Pernah, saya berniat pulang ke Bekasi dengan menumpang pesawat ke Bandara Soekarno-Hatta. Saya memilih perjalanan udara karena alasan waktu. Apalagi, pekerjaan di kantor tak memungkinkan saya untuk mengambil libur lebih lama. Saat itu ada delay sehingga saya mesti menunggu agak lama jam keberangkatan. Cuaca saat itu tak dapat dipercaya. Sebentar panas, kemudian mendadak turun hujan rintik lalu lebat.

Sekian lama menunggu tak jua ada kabar pesawat segera diberangkatkan. Hati saya waswas. Meski bukan kali pertama naik montor mabur (kendaraan terbang), saat itu timbul ketidaktenangan. Entahlah.

Masih terngiang di telinga ini tentang musibah yang menimpa Adam Air pada awal Januari 2007.Pesawat komersial tersebut ditengarai meledak di udara sebelum serpihannya banyak ditemukan di perairan Majene, Sulawesi.

Untuk membunuh rasa waswas dan takut itu, mulut ini tak berhenti membaca doa. Di tengah cuaca yang saat itu kurang bersahabat, saya hanya berharap diberi keselamatan sampai di tujuan. Kekhawatiran memunculkan rasa takut mati. Karena itu, saya berupaya menenangkan diri dan berdoa seolah itu doa terakhir, berharap melakukan ibadah terbaik jikalau umur saya hanya sampai di situ.

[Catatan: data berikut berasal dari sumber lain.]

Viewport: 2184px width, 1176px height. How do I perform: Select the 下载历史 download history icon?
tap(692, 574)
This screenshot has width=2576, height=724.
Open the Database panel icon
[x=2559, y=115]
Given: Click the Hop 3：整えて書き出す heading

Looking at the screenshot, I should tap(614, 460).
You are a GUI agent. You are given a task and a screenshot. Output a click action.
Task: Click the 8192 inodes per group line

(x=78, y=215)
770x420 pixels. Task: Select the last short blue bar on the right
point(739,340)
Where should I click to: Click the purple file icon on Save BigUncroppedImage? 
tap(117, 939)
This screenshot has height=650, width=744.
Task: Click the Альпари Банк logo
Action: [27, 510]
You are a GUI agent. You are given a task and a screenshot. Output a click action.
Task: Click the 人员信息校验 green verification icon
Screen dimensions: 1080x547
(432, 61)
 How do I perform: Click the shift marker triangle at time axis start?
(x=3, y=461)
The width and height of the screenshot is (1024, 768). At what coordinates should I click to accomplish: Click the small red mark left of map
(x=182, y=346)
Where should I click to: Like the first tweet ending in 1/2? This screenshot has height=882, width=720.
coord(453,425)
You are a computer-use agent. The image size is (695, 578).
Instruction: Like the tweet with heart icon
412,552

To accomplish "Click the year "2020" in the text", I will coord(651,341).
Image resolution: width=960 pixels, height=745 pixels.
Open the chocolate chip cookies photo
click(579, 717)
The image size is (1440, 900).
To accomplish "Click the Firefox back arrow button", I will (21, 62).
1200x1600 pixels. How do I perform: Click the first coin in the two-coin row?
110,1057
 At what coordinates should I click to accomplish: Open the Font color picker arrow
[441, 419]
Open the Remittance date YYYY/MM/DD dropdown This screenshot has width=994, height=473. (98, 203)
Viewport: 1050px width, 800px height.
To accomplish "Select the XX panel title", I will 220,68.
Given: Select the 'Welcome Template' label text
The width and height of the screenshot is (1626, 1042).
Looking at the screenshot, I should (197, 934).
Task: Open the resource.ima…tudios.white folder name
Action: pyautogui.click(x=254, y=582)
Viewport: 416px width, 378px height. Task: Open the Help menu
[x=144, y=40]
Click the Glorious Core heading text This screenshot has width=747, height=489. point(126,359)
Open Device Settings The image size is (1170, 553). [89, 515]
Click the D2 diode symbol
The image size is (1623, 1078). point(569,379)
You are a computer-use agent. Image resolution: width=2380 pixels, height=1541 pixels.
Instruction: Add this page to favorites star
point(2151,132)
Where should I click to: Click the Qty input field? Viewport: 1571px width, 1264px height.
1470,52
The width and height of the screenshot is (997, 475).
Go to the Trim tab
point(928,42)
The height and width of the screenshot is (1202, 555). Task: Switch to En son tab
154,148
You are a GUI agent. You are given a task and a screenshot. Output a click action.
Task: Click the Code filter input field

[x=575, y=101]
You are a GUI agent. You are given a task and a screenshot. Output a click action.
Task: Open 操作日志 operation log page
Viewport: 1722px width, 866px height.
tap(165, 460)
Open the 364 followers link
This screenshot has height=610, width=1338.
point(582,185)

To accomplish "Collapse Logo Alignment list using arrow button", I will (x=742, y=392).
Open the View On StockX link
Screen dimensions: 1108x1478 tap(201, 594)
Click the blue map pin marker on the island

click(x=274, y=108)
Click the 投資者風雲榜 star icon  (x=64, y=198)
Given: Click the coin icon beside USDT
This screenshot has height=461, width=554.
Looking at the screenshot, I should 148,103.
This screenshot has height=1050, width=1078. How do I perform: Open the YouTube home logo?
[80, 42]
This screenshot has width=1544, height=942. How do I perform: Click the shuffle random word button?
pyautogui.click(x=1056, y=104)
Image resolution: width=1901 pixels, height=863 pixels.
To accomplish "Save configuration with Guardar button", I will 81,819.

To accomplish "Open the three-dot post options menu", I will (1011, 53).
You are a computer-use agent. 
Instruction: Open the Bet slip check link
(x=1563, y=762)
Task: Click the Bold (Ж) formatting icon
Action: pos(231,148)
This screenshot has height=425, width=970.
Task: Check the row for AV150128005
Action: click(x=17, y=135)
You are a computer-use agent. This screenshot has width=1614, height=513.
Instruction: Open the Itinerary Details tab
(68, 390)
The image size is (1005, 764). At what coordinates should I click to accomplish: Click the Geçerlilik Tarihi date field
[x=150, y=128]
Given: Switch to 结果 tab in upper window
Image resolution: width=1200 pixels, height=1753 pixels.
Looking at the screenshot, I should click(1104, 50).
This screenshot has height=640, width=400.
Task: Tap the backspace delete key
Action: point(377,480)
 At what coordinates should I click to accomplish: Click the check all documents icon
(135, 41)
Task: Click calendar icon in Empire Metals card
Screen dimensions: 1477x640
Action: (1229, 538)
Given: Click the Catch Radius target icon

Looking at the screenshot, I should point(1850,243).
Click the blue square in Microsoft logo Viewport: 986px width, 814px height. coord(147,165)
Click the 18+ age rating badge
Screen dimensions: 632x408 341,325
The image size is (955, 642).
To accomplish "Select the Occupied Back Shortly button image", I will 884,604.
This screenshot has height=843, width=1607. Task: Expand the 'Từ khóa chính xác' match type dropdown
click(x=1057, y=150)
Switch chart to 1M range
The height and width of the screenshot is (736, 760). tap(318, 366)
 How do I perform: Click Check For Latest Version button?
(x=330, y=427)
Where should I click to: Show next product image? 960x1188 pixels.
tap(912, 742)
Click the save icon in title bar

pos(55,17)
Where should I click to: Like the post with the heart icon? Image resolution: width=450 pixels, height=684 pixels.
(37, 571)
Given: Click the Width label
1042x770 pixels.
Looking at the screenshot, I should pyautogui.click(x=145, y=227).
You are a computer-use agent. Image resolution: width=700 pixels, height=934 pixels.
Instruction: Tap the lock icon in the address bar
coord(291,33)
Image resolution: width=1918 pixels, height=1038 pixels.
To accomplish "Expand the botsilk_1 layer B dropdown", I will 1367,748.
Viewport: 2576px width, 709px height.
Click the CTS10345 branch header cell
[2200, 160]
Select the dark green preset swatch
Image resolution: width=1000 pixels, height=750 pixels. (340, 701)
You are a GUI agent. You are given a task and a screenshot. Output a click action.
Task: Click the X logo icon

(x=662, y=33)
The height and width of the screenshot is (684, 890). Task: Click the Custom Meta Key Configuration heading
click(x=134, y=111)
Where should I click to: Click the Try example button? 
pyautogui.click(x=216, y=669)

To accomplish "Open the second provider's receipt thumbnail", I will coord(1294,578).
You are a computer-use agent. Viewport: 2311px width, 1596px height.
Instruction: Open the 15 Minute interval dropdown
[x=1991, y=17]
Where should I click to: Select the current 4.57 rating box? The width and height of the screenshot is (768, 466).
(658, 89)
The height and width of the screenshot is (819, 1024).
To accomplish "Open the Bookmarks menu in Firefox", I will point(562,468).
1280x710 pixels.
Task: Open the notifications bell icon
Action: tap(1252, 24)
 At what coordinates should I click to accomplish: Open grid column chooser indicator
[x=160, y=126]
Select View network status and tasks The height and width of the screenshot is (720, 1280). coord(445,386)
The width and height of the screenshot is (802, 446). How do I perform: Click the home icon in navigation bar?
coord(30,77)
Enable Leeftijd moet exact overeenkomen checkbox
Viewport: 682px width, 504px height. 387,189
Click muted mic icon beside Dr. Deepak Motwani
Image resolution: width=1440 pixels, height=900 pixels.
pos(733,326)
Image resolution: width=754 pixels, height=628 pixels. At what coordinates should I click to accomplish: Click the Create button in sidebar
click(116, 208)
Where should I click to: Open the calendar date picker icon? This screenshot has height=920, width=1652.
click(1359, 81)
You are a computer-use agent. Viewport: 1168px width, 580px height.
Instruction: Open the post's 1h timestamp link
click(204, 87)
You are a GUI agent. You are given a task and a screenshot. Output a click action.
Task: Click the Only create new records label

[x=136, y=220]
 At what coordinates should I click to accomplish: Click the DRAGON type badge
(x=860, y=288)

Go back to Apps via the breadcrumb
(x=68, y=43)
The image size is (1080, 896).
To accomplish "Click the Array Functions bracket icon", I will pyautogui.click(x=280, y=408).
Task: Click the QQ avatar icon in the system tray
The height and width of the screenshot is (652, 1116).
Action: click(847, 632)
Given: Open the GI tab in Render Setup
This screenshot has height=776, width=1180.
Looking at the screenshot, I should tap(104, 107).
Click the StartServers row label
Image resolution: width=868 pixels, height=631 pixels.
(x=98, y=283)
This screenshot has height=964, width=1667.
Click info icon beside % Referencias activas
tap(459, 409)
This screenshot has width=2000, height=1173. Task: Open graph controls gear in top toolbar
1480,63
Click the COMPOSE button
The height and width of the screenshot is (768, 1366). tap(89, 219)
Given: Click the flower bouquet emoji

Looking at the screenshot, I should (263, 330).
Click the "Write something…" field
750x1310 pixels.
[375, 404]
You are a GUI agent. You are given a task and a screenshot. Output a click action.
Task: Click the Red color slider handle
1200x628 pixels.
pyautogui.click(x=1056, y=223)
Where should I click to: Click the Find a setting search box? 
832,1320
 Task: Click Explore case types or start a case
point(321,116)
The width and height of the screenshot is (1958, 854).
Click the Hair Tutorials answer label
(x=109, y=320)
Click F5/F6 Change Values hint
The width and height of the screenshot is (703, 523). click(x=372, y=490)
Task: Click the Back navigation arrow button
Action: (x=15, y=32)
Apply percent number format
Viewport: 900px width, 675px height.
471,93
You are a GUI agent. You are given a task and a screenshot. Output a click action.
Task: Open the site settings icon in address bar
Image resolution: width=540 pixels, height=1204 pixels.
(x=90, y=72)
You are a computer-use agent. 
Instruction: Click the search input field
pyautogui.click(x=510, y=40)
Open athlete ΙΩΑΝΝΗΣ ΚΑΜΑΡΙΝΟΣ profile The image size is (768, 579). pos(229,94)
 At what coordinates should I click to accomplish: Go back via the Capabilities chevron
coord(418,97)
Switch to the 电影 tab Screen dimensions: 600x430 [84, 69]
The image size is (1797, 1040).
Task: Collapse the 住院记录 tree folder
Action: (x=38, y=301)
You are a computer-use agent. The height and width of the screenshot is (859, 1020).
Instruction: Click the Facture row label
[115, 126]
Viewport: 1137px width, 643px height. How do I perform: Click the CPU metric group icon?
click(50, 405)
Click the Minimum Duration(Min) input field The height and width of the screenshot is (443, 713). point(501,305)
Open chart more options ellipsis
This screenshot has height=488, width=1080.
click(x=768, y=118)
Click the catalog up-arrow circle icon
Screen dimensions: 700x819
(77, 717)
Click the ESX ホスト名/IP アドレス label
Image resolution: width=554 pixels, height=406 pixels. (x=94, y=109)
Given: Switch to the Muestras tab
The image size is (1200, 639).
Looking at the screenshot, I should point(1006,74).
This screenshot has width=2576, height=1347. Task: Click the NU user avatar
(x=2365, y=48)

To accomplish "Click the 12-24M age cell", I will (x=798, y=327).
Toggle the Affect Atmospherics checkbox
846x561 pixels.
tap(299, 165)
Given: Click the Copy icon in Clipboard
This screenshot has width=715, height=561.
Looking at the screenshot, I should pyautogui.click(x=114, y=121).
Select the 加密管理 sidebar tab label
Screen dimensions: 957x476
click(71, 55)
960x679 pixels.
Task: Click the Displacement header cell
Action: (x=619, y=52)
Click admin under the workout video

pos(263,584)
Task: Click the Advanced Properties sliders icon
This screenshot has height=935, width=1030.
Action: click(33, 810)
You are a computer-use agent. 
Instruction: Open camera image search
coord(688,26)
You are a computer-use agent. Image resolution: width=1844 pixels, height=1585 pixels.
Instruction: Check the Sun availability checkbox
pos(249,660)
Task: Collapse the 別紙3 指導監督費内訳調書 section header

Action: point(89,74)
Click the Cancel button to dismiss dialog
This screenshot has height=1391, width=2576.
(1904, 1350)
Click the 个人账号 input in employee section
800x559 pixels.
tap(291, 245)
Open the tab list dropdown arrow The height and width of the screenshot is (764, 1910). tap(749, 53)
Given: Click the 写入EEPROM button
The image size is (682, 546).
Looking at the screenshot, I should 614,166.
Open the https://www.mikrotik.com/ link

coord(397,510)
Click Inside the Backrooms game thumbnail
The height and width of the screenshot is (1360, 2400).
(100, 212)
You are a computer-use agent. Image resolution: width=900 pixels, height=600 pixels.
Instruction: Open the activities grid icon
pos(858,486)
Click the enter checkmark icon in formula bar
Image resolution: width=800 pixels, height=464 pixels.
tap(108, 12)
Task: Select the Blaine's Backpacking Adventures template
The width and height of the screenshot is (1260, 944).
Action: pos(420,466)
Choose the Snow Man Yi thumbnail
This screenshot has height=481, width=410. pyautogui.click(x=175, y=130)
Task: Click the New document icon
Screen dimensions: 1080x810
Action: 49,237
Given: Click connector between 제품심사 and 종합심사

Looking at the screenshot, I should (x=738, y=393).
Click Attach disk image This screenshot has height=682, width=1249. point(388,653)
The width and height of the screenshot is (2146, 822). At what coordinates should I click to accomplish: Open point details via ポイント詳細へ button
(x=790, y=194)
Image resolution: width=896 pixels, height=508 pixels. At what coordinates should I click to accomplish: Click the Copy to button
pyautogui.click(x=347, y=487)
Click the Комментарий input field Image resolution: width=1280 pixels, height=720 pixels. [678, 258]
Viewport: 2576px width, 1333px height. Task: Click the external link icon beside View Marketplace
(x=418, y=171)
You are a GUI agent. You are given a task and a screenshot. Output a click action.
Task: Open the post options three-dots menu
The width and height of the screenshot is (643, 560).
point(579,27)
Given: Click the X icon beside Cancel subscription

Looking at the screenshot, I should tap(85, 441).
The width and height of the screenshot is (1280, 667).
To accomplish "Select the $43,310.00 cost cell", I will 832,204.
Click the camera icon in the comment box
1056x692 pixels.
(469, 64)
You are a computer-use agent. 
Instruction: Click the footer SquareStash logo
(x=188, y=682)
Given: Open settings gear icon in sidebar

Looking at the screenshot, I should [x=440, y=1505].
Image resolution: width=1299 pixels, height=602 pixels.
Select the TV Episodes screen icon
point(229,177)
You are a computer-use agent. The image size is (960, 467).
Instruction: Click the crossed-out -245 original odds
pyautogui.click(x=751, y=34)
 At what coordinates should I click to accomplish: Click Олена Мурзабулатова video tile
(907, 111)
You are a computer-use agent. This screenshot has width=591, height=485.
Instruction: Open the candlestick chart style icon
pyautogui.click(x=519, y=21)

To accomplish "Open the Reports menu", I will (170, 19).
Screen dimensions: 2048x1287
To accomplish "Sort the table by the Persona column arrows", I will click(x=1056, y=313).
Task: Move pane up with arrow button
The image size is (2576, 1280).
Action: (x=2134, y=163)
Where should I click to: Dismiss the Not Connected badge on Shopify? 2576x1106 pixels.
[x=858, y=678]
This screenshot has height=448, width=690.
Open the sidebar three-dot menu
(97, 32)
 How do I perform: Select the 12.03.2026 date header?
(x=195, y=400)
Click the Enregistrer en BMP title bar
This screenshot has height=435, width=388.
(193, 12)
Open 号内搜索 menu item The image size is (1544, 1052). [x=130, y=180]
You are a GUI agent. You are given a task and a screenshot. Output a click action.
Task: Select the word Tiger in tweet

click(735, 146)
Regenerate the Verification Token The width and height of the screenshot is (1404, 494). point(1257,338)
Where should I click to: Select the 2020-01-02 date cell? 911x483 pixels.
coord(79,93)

Alhamdulillah, saya sampai di tempat tujuan dengan selamat meski diselimuti rasa waswas saat keberangkatan. Dapat bersilaturahmi dengan kedua orang tua menjadi kebahagiaan luar biasa setelah sekian lama saya merantau di Surabaya.

***
Allah membuktikan kebesaranNya. Dan selalu begitu. Dalam musibah hebat di Magetan itu, di antara puluhan mayat korban kecelakaan, 15 penumpang termasuk balita ditemukan selamat di antara serpihan bangkai pesawat yang terbelah dan terbakar itu. Allahu akbar.

Balita bernama Angga itu dirawat intensif di RSUD dr Soedono Madiun bersama kakaknya, Anggun, yang juga selamat dari musibah tersebut. Keduanya menderita cedera otak berat. Namun, ibu mereka, Lemi Muhanda, meninggal dunia dengan kondisi mengenaskan.

Celaka dan musibah kerap menimpa pesawat-pesawat militer kita. Dan kita selalu berharap itu menjadi yang terakhir. Semoga tragedi tersebut memang benar-benar yang terakhir dan pemerintah tak lagi menunggu hingga upacara khidmat kesekian untuk menyambut jenazah para prajuritnya yang gugur karena kecelakaan.


*Lewat tulisan ini, saya turut berduka cita mendalam kepada para keluarga korban. Innalillahi wa innailaihi rajiuun.

Surabaya, pengujung Mei 2009
(dimuat eramuslim, 27 Mei 2009)

1 komentar:

Anonim mengatakan...

Kematian akan datang, itu adalah sebuah kepastian. namun kapan, dimana dan dengan jalan apa dia datang, tiada satupun yang tahu. yang terpenting adalah bukan kapan, dimana dan dengan jalan apa kematian menjemput kita, tapi lebih perlu dipersiapkan bahwa kapanpun, dimanapun dan dengan jalan apapun kita sudah menyiapkan perbekalan untuk kehidupan abadi kelak. kita harus selalu ingat, bahwa siap tidak siap, kematian tak pernah memperdulikan itu.